Coalbrook Mine Disaster of 1960 Commemoration Site (Jan 2025)
Coalbrook Mine Disaster of 1960 Commemoration Site (Jan 2025) — Photo: TSELANELEDIMO | CC0

Coalbrook Mining Disaster

Coal mining disasters in South Africa1960 mining disasters1960 disasters in South AfricaJanuary 1960 in Africa
4 min read

Twenty-four days before the catastrophe, the mine sent a warning that no one heeded. On 28 December 1959, deep inside the Coalbrook colliery in the northern Free State, six hectares of roof fell in. The collapse stopped only when it reached a row of wider, stronger pillars. The mining inspector was never told. Work went on. Then, just after seven o'clock on the evening of 21 January 1960, the warning came due. Roughly 900 support pillars failed in a chain reaction, and the roof came down across an area the size of several hundred football fields. About a thousand men were underground. Four hundred and thirty-seven of them never came up.

The Men Below

The Clydesdale Colliery at Coalbrook lay about 21 kilometres southwest of Vereeniging, sunk into the coal seams that fed apartheid-era South Africa's hunger for power. The men who worked it were, in the great majority, migrant labourers from Lesotho and Mozambique, men who had travelled hundreds of miles to earn wages underground and send them home. They were husbands, fathers and sons reduced, in the records of the day, to a count. They worked nearly 180 metres down, in tunnels held up by a grid of coal pillars, gambling, without knowing it, against the slow arithmetic of those pillars failing one by one.

A Wind, Then Silence

The men felt it before they understood it: a sudden, powerful rush of wind through the workings, the breath of an enormous space collapsing somewhere nearby. Many ran for the surface. There, in one of the cruellest details of the whole disaster, they were ordered back down or threatened with imprisonment. Only two men refused. The geologists later gave the failure a clinical name, cascading pillar collapse, in which a few overloaded pillars give way and shift their burden onto their neighbours, which then fail in turn, faster and faster, until the whole panel comes down at once. The roof fell over 324 hectares. The men were crushed by falling rock or suffocated by the methane the collapse drove out of the coal.

Eleven Days of Hope

Rescue teams converged from mines across the region. They drilled boreholes down toward where survivors might be and lowered microphones into the dark, listening. Nothing answered. A new, advanced drilling rig was brought in to reach the buried workings, but its bits wore out against a hard layer of dolerite rock. After eleven days, with no sign of life and no way through, the rescue was called off. Not one body was recovered; the dead remain entombed where they fell. The wives of the missing refused to give up. Against the certainty of the rescuers, who knew there was no hope, they kept calling for the search to go on, unwilling to surrender the men to the rock.

Remembered, Slowly

Coalbrook prompted the government to create a National Mine Disaster Fund and to fund serious research into why pillars fail, science that would make later mines safer.

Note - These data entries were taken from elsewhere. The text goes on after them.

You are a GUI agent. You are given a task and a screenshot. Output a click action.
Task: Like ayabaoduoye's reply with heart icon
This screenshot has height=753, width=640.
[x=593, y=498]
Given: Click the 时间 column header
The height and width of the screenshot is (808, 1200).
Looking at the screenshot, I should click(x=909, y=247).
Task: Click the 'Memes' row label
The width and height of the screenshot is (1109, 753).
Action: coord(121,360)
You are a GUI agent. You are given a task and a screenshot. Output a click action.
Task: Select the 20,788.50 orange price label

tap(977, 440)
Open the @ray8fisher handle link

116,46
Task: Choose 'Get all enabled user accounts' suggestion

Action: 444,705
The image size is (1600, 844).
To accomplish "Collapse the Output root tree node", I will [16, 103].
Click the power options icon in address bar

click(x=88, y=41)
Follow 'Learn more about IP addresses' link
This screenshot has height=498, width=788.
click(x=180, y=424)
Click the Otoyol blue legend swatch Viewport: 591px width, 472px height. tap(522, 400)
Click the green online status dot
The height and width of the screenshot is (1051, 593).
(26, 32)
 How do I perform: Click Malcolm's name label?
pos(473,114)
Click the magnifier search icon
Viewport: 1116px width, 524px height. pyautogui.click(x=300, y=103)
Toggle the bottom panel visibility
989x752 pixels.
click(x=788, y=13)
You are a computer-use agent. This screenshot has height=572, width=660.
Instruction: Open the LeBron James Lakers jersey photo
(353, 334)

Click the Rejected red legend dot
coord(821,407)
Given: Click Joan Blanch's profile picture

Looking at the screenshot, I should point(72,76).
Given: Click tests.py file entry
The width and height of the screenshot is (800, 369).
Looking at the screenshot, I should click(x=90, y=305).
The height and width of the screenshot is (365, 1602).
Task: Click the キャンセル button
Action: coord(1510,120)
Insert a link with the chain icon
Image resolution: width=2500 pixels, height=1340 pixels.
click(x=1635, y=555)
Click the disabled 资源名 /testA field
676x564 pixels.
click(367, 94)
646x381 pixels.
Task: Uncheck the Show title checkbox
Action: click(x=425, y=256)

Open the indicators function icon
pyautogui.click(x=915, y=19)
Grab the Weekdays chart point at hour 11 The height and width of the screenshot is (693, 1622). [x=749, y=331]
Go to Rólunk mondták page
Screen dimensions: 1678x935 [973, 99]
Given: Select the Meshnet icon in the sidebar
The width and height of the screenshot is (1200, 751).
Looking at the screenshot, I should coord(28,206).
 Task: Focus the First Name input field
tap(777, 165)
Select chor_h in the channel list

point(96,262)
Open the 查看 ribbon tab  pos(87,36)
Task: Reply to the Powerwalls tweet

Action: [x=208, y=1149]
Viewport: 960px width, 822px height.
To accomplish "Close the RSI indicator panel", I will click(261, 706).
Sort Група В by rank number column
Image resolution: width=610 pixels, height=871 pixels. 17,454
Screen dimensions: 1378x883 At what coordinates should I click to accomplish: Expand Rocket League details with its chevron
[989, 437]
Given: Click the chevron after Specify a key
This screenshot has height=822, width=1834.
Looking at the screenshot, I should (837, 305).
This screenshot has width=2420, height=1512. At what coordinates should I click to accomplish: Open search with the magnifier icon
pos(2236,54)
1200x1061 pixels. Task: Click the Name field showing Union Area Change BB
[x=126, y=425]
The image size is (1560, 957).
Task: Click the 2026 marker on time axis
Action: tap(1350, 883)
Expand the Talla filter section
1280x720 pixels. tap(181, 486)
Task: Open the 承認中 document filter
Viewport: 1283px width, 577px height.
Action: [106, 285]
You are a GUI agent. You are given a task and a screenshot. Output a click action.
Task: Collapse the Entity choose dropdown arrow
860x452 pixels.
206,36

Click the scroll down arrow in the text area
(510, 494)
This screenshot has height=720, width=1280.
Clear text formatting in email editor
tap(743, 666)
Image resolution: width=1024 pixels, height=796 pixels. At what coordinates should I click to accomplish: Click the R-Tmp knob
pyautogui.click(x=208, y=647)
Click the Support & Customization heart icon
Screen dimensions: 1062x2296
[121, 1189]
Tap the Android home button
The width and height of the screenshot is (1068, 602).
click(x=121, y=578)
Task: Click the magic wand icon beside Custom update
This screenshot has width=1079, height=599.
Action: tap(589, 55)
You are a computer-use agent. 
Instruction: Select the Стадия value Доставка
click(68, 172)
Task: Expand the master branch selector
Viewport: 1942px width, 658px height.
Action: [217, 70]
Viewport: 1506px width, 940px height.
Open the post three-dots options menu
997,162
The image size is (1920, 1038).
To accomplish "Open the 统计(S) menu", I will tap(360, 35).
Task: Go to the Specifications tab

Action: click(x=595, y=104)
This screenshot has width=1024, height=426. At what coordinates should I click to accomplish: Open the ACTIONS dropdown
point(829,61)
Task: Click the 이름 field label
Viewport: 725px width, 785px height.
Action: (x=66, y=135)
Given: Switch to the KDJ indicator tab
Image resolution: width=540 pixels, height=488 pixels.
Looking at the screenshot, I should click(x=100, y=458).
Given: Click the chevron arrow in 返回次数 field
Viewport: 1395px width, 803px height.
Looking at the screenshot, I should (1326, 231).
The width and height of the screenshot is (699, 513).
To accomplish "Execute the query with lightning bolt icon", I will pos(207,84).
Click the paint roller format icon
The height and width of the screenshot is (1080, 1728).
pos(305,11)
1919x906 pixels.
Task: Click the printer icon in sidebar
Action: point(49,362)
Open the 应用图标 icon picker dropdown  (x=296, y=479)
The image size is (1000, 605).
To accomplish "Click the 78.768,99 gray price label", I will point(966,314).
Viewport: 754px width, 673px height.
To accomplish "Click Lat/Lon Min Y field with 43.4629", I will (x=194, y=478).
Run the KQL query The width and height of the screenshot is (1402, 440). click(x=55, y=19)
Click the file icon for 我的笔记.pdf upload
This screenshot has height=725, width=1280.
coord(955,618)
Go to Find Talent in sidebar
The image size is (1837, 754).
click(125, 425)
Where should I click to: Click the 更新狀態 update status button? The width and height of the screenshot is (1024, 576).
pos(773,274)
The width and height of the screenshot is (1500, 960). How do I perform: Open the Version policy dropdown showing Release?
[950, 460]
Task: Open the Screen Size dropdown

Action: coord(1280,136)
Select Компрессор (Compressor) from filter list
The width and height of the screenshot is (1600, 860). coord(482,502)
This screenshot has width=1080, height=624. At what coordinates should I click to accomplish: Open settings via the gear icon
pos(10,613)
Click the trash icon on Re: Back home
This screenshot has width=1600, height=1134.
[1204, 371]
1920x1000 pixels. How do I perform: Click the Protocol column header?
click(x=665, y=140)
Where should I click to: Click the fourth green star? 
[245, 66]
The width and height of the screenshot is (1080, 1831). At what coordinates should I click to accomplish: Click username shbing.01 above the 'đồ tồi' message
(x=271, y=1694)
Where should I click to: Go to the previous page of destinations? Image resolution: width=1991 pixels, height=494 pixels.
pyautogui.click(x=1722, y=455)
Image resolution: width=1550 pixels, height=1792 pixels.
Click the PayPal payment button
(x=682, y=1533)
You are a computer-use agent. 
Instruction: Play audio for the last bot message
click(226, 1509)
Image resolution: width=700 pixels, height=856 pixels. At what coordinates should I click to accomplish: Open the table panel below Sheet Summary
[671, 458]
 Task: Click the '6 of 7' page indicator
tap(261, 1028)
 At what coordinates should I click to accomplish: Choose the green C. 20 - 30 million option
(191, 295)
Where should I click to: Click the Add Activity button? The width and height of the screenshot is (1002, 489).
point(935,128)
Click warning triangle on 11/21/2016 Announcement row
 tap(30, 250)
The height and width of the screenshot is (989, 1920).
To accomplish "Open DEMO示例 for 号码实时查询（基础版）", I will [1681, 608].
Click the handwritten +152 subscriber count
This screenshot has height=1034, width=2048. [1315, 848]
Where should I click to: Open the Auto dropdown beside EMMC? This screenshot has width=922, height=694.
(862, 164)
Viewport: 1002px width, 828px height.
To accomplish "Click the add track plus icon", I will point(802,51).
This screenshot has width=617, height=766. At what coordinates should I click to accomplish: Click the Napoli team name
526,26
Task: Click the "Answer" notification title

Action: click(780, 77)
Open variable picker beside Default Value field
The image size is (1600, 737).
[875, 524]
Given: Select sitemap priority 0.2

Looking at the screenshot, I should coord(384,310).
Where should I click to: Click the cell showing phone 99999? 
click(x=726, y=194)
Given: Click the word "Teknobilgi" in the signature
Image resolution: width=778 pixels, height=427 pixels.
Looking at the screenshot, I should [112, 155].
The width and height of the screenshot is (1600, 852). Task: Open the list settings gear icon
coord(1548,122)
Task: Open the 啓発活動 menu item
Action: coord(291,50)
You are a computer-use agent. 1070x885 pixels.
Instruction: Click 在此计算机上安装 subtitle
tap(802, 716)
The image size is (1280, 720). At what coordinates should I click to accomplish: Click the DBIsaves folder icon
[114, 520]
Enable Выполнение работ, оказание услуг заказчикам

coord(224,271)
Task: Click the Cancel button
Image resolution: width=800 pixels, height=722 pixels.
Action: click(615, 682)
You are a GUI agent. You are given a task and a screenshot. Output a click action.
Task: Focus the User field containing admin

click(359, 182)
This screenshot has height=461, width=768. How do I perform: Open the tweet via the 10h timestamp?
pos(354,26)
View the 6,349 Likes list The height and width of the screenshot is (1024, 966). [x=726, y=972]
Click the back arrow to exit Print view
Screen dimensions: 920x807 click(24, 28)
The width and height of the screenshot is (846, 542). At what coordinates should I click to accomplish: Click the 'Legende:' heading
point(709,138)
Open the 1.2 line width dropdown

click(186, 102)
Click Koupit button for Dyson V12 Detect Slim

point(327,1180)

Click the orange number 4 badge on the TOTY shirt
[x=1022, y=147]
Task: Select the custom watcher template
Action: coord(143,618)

The same kind of borehole-and-rig approach used here helped reach the 33 Chilean miners famously rescued alive in 2010, a hopeful echo of a tragedy with no survivors. Yet for decades the dead of Coalbrook went largely unmarked. No official state commemoration was held. Only in 2017 did the Mine Health and Safety Council push for a memorial and plaque at the site, and not until January 2025 did the community of Zamdela near Sasolburg organise the first formal remembrance, with the site now being declared a heritage place. An Afrikaans band, Die Briels, had not forgotten: in 1961 they recorded a lament for the miners, keeping their memory alive in song when the country was slow to keep it in stone.

From the Air

The Coalbrook disaster site lies at approximately 26.85 degrees south, 27.88 degrees east, in the northern Free State near Sasolburg, about 21 km southwest of Vereeniging. From the air this is classic highveld coal country: flat farmland punctuated by mine workings and, to the north, the industrial sprawl of the Vaal Triangle with its power stations and the Sasol petrochemical complex. Recommended viewing altitude is 6,000 to 10,000 feet. The Vaal River runs to the north and east. The nearest airfield is Vereeniging (FAVV), a short hop northeast; OR Tambo International at Johannesburg (FAOR) is roughly 70 km north. Highveld visibility is reliably good in the dry winter, May through September, though winter mornings can bring haze and smoke over the industrial belt.